中国海警局の船 領海侵入過去最長に 海保 警備体制強化へ
沖縄県の尖閣諸島の沖合では去年、中国海警局の船が日本の領海に過去最長となる72時間余りにわたって侵入するなど緊迫した状態が続いていて、海上保安庁は巡視船の増強や国際連携などを通じて警備体制の強化を図ることにしています。
尖閣諸島の周辺海域では、中国海警局の船が先月、72時間45分にわたって領海侵入し、11年前の尖閣諸島の国有化以降で最も長くなったほか、領海のすぐ外側にある「接続水域」を航行した日数も、1年のうち336日と過去最多になりました。
また去年11月には、従来より大型の76ミリ砲を搭載したとみられる中国海警局の船が領海に侵入したのも初めて確認されました。
政府はこうした事態に対応するため、巡視船や航空機による領海警備など、海上保安能力を強化する方針をとりまとめ、海上保安庁は予算案に過去最大となる2431億円を計上しました。

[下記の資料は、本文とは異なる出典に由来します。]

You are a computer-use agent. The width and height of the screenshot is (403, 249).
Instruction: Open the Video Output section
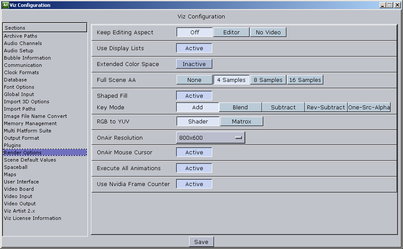coord(20,204)
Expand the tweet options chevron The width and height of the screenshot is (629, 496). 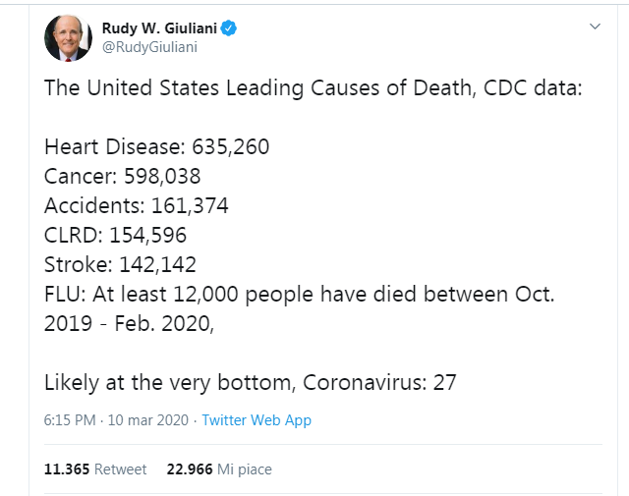pos(595,27)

今後、新たに大型巡視船4隻を整備し、そのうちの1隻は「国際業務対応船」として就役する予定です。
海上保安庁関係者によりますと、この船を活用して東南アジア諸国の海上保安機関を支援し、警察機関どうしで連携することで海洋進出の動きを強める中国に対抗するねらいがあるということです。

先月の会見で海上保安庁の石井昌平長官は、尖閣諸島周辺の緊迫化を踏まえ、「海上保安能力を一層強化することにより、警察機関として、法とルールの支配に基づく平和で豊かな海を守り抜いていく」と述べています。